As for the max-safety problem, the case of infinite runs turns out to be easier. It is also interesting to observe that the complexity now depends on whether the property is described by an automaton or by a formula.

Lemma 13

The following question is Pspace-complete: given a parametrized pushdown system \(\mathcal {S}\) and a c-expanding \(\omega \)-regular property \(\mathcal {P}\) over \(\mathcal {S}\) described by a Büchi automaton, determine if \(\mathcal {S}\) has some infinite trace in \(\mathcal {P}\).

Proof Sketch. Applying again Theorem 4 and slightly modifying the parametrized pushdown system we can reduce the satisfaction of \(\mathcal {P}\) to an instance of the liveness problem; observe also that liveness is a special case of our problem. With this reduction, Pspace-completeness follows from Theorem 3.    \(\square \)

Lemma 14

The following question is Exptime-complete: given a parametrized pushdown system \(\mathcal {S}\) and a c-expanding \(\omega \)-regular property \(\mathcal {P}\) over \(\mathcal {S}\) described by an LTL formula, determine if \(\mathcal {S}\) has some infinite trace in \(\mathcal {P}\).

Proof Sketch. The lower bound comes from the situation where there are no contributors at all [4]. For the upper bound: from an LTL formula we first construct a Büchi automaton of exponential size. As in Lemma 13, the first step is to reduce the problem of deciding if the parametrized pushdown system has a trace in \(\mathcal {P}\) to the liveness of some parametrized pushdown system \(\mathcal {S}'\). In the obtained system \(\mathcal {S}'\) the leader \(\mathcal {D}'\) is of exponential size, and \(\mathcal {C}'\) is of polynomial size. As a second step we adapt the procedure given in the proof of Theorem 3: we do not build the downward closure of the leader, and we enumerate all possible sequences \(\nu (h_1), \ldots , \nu (h_m)\) and intermediate states, instead of guessing them. Then we follow the lines of the proof of Theorem 3, checking emptiness of pushdown systems of exponential size in Exptime.    \(\square \)

7 Conclusion

We have established the decidability and exact complexity for verifying linear-time properties of parametrized pushdown systems, a model introduced in [20] that can be seen as adapting a formulation from [19] to communicating pushdown processes as in [21]. For decidability we needed to require that properties are c-expanding, a lighter version of stuttering invariance. On the way to this result we have determined the exact complexity of deciding liveness properties, which turned out to be an easier problem than deciding the existence of maximal runs.

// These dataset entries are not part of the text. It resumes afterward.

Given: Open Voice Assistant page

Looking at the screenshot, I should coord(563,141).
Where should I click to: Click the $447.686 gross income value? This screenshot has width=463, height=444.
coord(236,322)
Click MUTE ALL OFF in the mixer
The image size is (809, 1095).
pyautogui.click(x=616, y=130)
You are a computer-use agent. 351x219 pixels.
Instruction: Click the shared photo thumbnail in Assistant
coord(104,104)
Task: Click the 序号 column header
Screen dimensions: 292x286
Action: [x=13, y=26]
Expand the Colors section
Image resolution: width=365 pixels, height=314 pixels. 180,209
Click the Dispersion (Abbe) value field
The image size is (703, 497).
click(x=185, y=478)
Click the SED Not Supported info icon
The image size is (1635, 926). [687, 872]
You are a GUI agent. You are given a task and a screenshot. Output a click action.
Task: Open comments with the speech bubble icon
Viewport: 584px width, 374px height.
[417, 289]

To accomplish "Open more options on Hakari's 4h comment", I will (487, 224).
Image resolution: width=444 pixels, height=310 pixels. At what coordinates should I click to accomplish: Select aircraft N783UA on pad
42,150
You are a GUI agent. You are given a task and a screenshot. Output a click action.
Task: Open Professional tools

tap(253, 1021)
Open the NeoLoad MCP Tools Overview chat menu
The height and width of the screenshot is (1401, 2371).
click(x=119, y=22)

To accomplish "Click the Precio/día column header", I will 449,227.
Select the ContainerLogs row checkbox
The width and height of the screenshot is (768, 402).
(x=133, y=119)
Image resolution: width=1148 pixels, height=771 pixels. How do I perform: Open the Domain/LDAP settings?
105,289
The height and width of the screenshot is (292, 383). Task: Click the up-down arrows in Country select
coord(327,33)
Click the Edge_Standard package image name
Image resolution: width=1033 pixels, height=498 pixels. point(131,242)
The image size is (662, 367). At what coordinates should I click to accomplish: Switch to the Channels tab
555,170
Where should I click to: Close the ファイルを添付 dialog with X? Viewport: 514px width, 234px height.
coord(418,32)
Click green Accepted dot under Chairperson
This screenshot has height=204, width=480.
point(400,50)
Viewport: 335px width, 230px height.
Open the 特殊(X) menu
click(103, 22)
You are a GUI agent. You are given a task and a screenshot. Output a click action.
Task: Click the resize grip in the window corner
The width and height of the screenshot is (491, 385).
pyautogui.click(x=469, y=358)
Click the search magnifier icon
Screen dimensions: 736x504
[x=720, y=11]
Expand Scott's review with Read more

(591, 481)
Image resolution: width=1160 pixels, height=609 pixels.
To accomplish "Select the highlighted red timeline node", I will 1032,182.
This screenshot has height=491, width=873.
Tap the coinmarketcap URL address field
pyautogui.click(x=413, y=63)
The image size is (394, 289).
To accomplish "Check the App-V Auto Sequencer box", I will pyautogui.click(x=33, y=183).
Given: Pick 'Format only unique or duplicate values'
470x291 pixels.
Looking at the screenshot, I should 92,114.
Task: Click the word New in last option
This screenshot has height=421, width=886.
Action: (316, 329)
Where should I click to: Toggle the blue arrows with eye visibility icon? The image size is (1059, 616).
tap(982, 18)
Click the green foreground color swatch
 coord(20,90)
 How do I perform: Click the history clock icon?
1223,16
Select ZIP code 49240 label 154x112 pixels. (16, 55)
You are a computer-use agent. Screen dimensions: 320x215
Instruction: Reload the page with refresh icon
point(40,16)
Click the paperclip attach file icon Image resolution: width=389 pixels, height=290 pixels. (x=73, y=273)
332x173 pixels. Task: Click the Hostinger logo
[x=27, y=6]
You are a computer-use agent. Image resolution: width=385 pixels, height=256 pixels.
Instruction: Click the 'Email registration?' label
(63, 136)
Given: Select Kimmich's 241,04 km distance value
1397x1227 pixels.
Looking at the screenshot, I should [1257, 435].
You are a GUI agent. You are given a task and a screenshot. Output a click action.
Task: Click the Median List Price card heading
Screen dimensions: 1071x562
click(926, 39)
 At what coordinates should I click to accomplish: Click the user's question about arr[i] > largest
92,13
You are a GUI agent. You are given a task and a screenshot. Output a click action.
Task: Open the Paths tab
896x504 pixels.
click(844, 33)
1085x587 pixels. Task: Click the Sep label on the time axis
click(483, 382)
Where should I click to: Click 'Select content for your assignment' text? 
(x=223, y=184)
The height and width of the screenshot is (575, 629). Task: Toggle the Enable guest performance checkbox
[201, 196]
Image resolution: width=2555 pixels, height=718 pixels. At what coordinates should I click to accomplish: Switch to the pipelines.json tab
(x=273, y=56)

Technically, our upper bound results for liveness as well as for maximal runs require to build on both the techniques from [12] and [27]. As pointed out in [12] the techniques for deciding reachability are not immediately applicable to the liveness problem. For reachability we can assume that for every write there is a separate contributor responsible to produce it. This is a very useful simplification that does not apply to repeated reachability, since we require that the number of contributors is bounded over the complete infinite run. For the case of maximal runs we introduced a simplification of the original semantics that is sensitive to divergence. The lower bound result for this case shows that being able to detect termination increases the complexity of the problem.

The model considered in this paper can be extended with dynamic thread creation. Reachability is still decidable for this extension [32]. The decidability proof is based on upper closures and well-quasi orders, so it does not provide any interesting complexity upper bounds. It is actually open whether the verification of regular properties of parametric systems with dynamic thread creation is decidable.